EXERCISE MATERIALS:
━━━━━━━━

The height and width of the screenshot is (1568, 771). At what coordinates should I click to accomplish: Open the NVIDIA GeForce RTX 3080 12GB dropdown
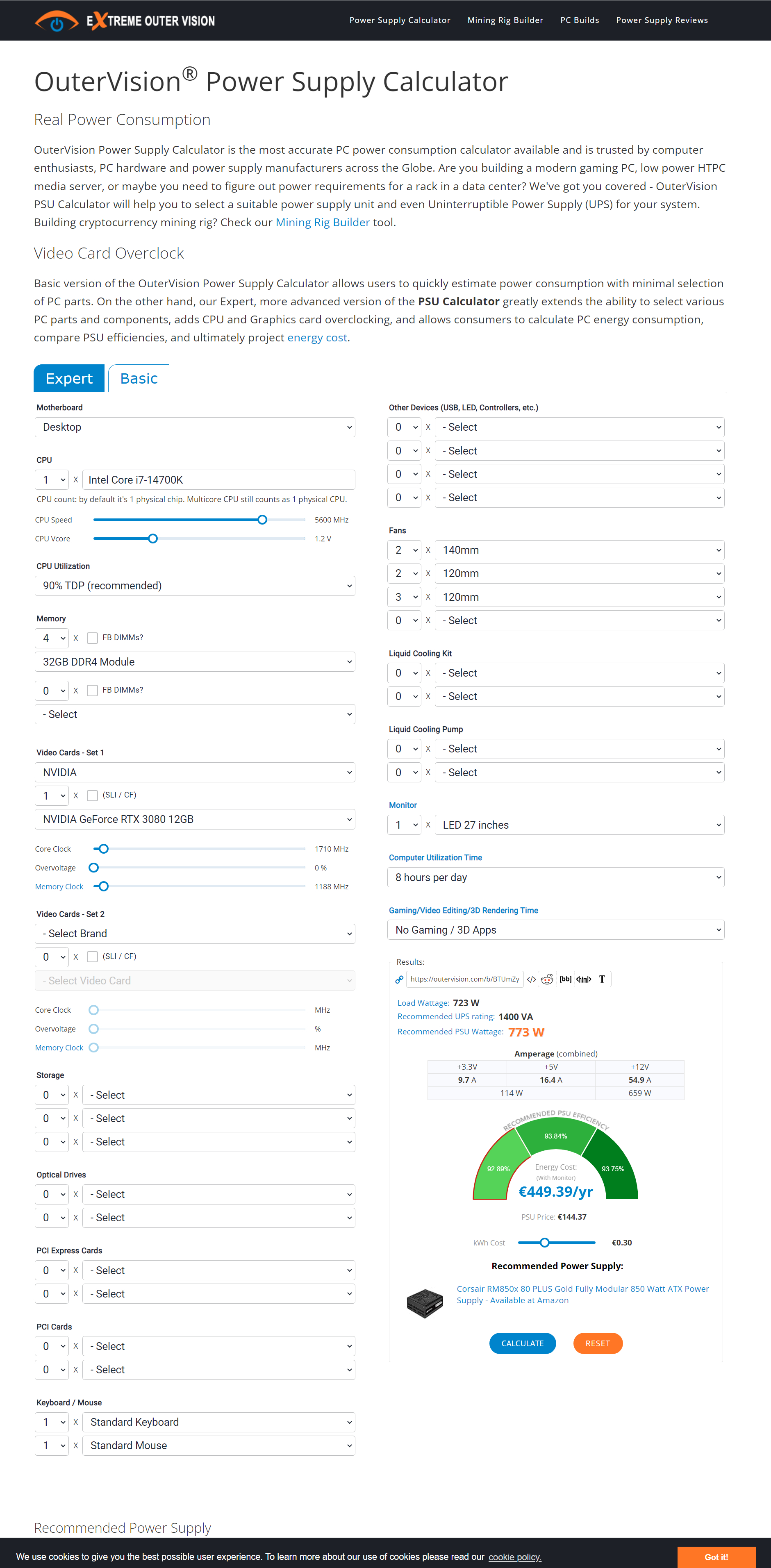pos(195,819)
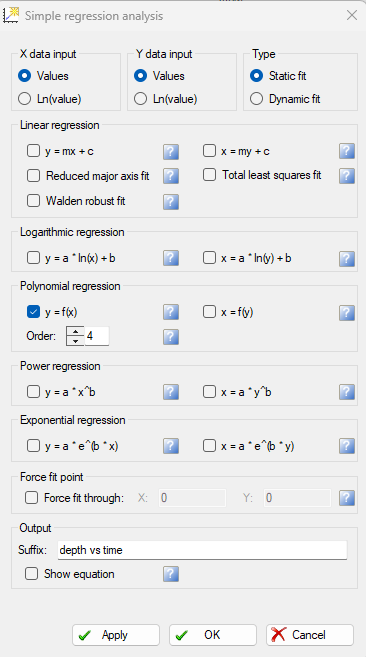Click help icon beside Walden robust fit
The height and width of the screenshot is (657, 366).
[x=171, y=202]
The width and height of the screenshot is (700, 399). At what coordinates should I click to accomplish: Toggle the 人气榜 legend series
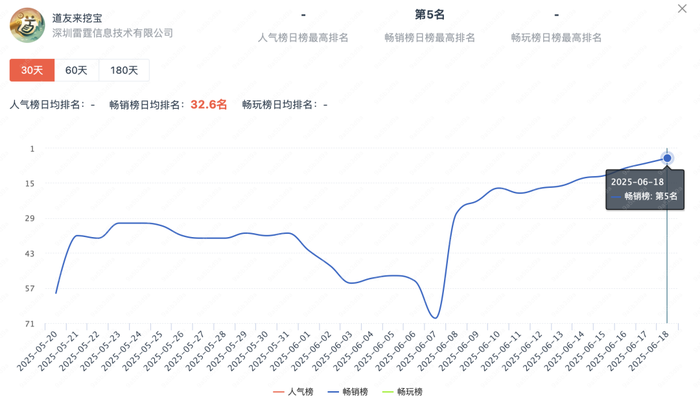click(293, 391)
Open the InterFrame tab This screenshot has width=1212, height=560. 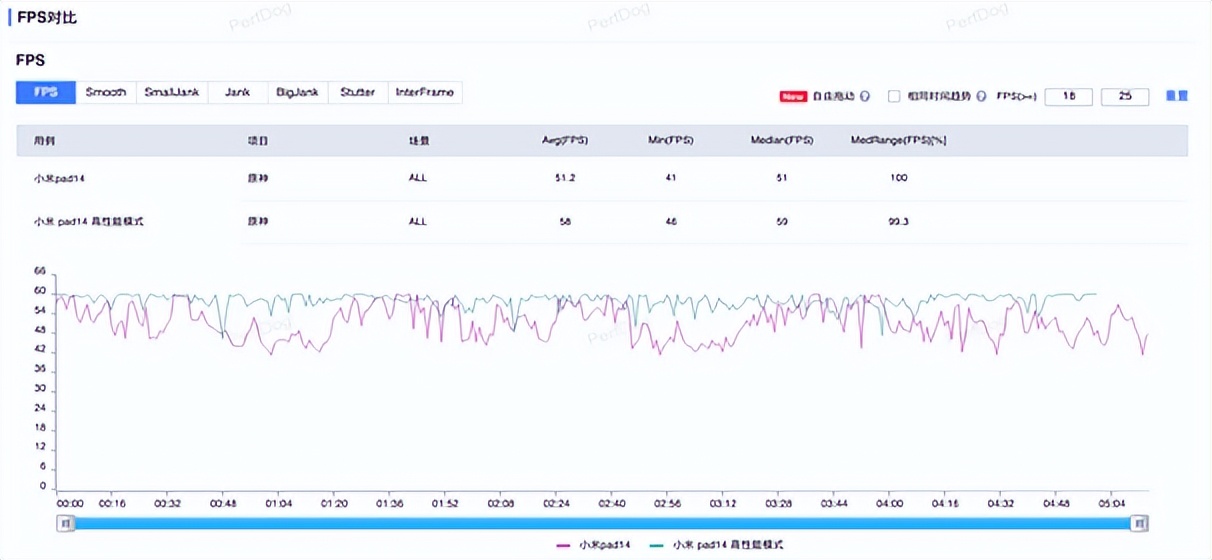point(425,92)
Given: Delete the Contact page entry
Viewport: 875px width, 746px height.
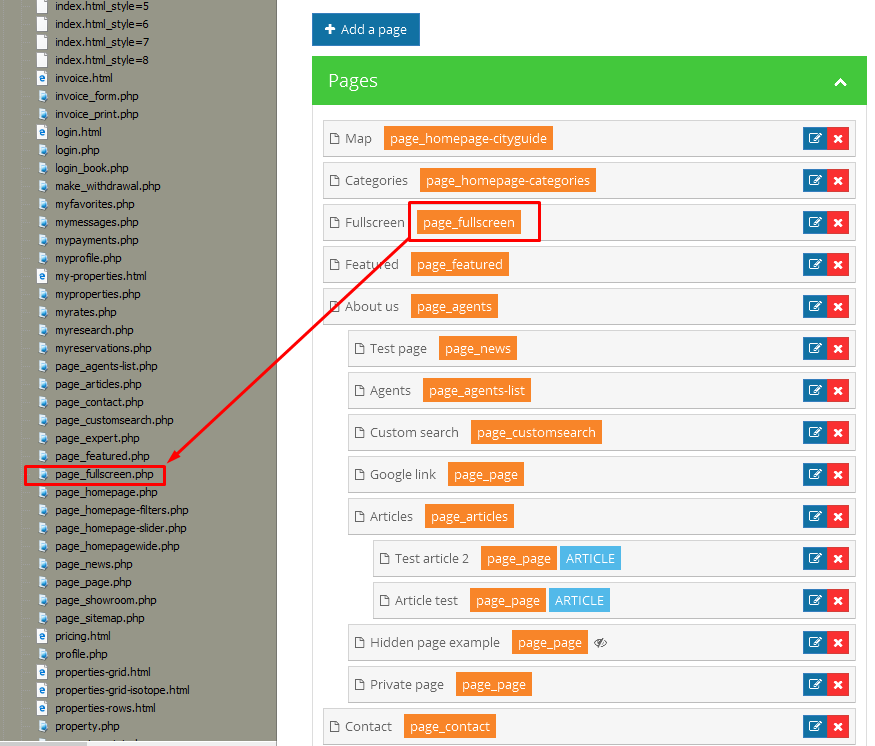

━━━━━━━━

WHAT THIS TASK INVOLVES: Recast the entries from their start through the line containing "[x=171, y=202]", including that line, as a Markdown table with the columns Row and Line, one numbered row per line and blank lines omitted. Leave the pictures out of the table.

FINISHED EXERCISE:
| Row | Line |
|---|---|
| 1 | The height and width of the screenshot is (1568, 771). At what coordinates should I click to accomplish: Open the NVIDIA GeForce RTX 3080 12GB dropdown |
| 2 | pos(195,819) |
| 3 | Click help icon beside Walden robust fit |
| 4 | The height and width of the screenshot is (657, 366). |
| 5 | [x=171, y=202] |